BUCHAREST — Queen Anne of Romania, the loyal and modest wife of Romania’s last monarch, King Michael, died Monday afternoon, Romania’s royal house said. She was 92.
Queen Anne died at a hospital in Morges, Switzerland, surrounded by family including four of her daughters, a statement said.
Michael, 94, who is suffering from cancer, visited her every day, and she received the last rites on Sunday, the statement said.
Born Princess Anne of Bourbon-Parma, she met Michael in November 1947 when they had both come for the wedding of the future Queen Elizabeth II and Philip Mountbatten in London.
In a 2013 documentary with Romanian public broadcaster TVR, Queen Anne said she was formally introduced to Michael, who was in uniform, at a reception at Claridge’s Hotel in London and she responded by clicking her heels and standing to attention. She said he proposed to her soon afterward, while driving.
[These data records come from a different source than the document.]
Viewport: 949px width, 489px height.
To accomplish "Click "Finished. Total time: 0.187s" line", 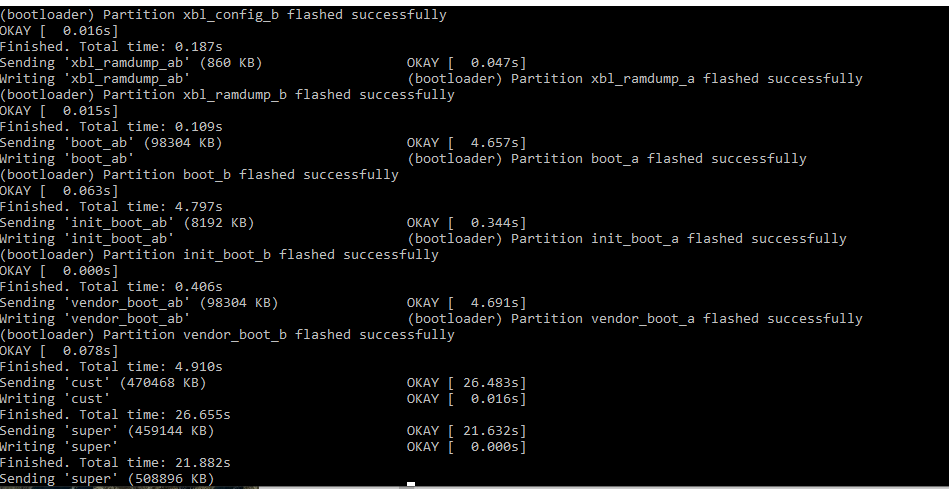I will click(x=111, y=47).
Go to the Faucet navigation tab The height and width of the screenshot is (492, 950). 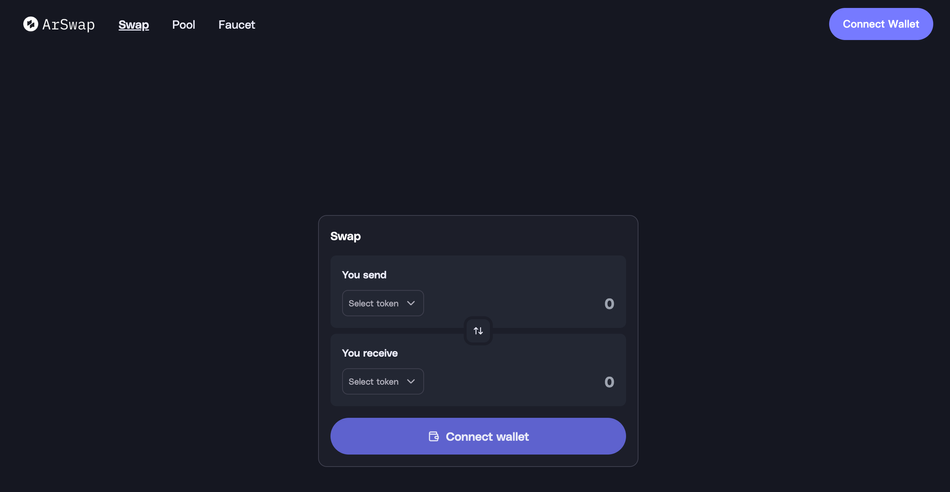[x=236, y=25]
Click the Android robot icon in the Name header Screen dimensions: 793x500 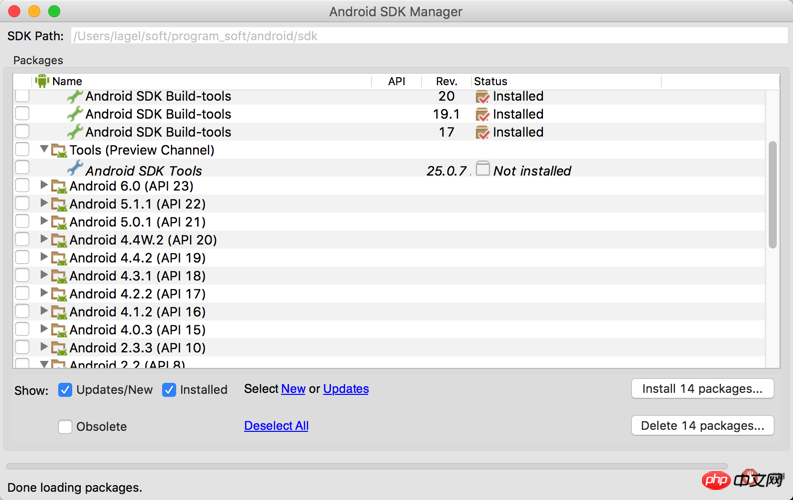[42, 81]
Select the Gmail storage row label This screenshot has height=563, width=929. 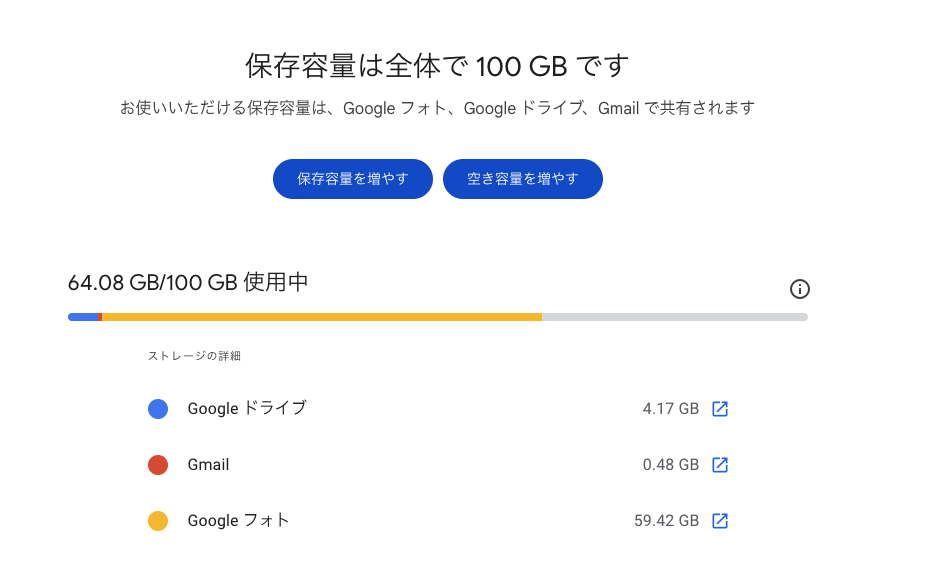click(208, 465)
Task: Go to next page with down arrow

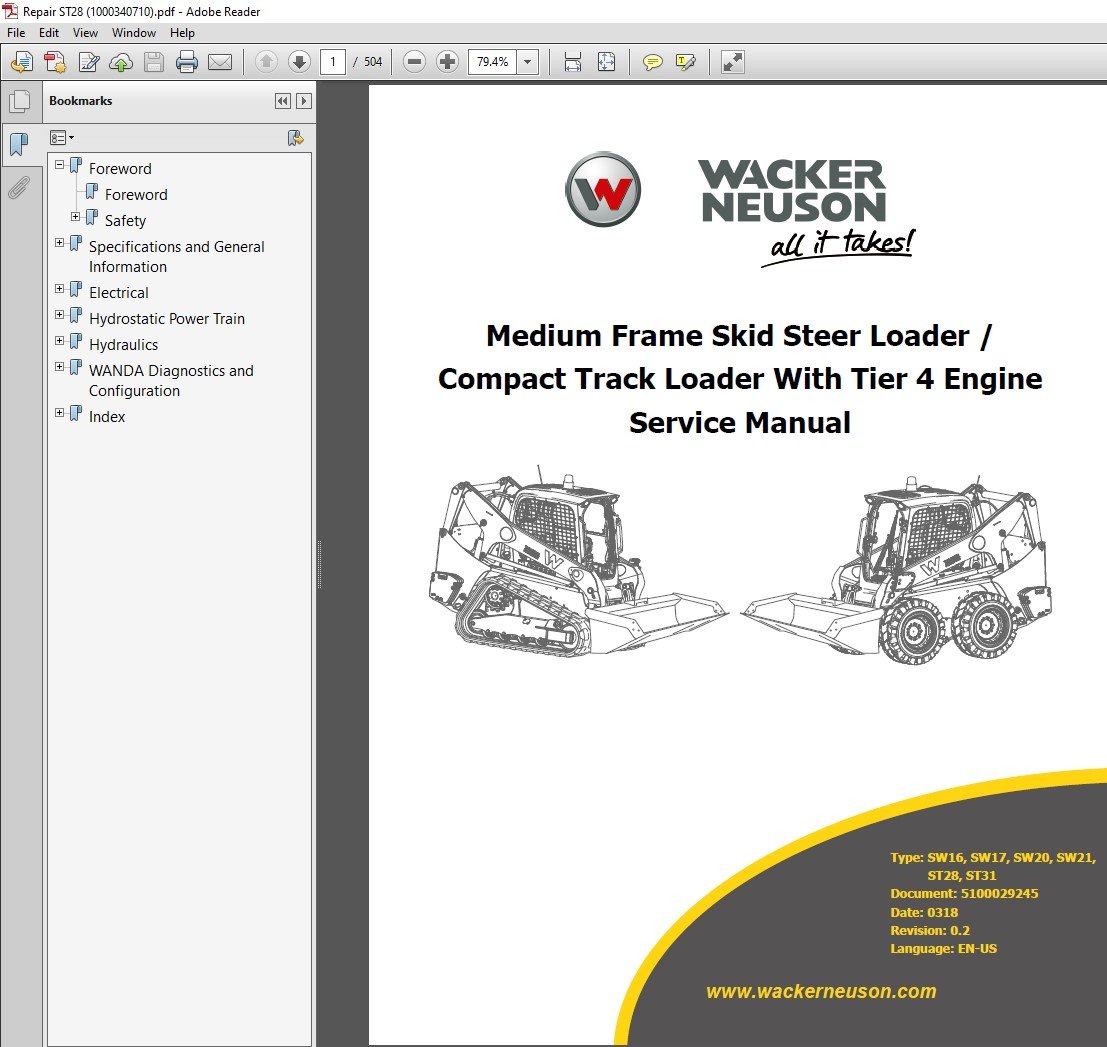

Michael returned to Romania, and was forced to abdicate by the communists on Dec. 30, 1947, and moved into exile. He returned after communism ended and Queen Anne’s first visit to Romania was in Easter 1992.
‘‘Michael lost a country but won an exceptional woman,’’ commentator Stelian Tanase, an acquaintance of the royal couple, said. President Klaus Iohannis called her one of the ‘‘most important symbols of wisdom, dignity, and a beacon of moral conduit.’’
Queen Anne largely avoided the spotlight but is known for her wit and devotion to Michael.
The couple got married in an Orthodox ceremony in Athens in 1948 after Pope Pius XII refused to give Queen Anne, who was half French and half Danish, dispensation to marry a non-Catholic.
In 1966, they had another ceremony in a Catholic church in Monaco.
When she was younger, Queen Anne studied painting in New York and later volunteered for the French army during WWII.
She leaves her husband and their five daughters.